▸ Work instruction
Reproduce verbatim the part of the records that opens with the line containing "is (750, 580)." and runs through the last line of the records, including both ends.

==== Records for the task

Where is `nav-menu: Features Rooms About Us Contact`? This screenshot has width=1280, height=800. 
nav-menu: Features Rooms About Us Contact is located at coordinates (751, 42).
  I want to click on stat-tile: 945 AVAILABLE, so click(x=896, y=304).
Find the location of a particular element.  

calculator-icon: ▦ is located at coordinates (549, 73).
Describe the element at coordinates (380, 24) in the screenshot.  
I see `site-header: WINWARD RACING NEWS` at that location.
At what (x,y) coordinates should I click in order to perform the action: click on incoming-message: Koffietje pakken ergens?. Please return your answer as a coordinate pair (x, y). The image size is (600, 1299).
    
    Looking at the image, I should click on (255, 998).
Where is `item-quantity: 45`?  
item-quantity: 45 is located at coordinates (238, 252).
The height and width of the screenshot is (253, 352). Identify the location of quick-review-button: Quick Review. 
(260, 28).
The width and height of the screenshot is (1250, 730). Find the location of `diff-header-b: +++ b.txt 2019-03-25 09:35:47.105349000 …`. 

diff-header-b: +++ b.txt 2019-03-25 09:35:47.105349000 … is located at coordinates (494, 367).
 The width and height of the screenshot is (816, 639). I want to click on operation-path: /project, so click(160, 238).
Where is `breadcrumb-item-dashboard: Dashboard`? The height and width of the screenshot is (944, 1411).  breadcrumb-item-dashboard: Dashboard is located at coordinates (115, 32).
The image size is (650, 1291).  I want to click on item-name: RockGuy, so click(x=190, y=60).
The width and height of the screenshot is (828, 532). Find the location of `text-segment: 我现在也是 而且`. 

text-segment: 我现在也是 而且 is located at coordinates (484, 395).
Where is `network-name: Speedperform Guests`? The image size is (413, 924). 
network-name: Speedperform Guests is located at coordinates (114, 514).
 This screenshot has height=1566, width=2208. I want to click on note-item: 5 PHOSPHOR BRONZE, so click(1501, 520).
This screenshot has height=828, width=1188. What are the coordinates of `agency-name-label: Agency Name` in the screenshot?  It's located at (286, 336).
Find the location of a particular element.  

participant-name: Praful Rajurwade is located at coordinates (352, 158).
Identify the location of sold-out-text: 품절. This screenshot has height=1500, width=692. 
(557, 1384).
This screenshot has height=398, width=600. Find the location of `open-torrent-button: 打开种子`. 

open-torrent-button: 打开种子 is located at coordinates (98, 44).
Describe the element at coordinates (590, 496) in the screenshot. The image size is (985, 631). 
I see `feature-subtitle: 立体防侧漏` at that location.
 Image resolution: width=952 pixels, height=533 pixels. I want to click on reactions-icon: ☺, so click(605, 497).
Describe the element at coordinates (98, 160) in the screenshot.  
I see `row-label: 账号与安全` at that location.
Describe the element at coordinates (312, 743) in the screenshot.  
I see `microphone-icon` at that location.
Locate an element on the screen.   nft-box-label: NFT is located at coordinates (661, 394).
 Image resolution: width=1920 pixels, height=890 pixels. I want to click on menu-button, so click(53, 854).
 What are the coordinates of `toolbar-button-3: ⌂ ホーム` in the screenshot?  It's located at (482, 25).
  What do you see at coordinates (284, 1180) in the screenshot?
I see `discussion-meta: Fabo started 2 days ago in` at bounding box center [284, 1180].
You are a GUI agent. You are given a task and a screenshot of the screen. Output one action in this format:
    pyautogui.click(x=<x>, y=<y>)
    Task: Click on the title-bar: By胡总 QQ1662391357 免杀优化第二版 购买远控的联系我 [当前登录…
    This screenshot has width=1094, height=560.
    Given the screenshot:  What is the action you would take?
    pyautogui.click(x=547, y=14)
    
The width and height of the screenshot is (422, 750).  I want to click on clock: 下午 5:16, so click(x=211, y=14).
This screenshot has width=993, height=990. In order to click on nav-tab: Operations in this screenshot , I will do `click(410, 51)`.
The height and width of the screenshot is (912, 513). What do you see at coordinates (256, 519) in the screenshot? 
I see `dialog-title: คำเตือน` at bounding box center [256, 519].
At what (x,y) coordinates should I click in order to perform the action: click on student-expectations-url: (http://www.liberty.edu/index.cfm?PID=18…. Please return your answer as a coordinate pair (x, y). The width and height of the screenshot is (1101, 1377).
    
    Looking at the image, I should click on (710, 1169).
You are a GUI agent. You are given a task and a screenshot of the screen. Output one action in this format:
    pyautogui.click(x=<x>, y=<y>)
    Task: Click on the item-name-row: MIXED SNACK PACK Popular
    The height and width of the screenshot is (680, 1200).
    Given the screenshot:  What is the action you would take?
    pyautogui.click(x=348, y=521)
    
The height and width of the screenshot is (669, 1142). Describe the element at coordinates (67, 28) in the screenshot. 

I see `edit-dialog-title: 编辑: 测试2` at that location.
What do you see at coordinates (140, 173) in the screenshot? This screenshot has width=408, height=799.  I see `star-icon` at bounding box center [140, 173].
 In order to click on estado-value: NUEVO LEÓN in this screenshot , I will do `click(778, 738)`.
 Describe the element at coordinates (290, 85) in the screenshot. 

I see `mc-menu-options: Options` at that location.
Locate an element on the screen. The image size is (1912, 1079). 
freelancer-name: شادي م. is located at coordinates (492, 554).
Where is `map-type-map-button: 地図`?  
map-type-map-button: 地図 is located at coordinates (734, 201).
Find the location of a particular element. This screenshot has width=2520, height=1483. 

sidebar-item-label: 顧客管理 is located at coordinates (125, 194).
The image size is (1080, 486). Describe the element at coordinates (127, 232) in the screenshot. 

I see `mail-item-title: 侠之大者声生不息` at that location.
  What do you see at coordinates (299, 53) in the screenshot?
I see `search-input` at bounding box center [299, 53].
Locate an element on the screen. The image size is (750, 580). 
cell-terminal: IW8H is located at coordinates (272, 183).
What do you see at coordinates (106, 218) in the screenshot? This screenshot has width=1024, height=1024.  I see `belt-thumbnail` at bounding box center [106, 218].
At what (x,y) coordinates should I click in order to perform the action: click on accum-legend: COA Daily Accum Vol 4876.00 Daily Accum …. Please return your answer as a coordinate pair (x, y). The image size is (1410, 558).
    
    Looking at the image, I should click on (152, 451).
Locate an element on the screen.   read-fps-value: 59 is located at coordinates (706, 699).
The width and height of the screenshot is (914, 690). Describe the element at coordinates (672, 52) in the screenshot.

========

▸ Answer for the task
Locate an element on the screen. The image size is (750, 580). 
cell-terminal: IW8H is located at coordinates (272, 183).
What do you see at coordinates (106, 218) in the screenshot? This screenshot has width=1024, height=1024.  I see `belt-thumbnail` at bounding box center [106, 218].
At what (x,y) coordinates should I click in order to perform the action: click on accum-legend: COA Daily Accum Vol 4876.00 Daily Accum …. Please return your answer as a coordinate pair (x, y). The image size is (1410, 558).
    
    Looking at the image, I should click on (152, 451).
Locate an element on the screen.   read-fps-value: 59 is located at coordinates (706, 699).
The width and height of the screenshot is (914, 690). Describe the element at coordinates (672, 52) in the screenshot.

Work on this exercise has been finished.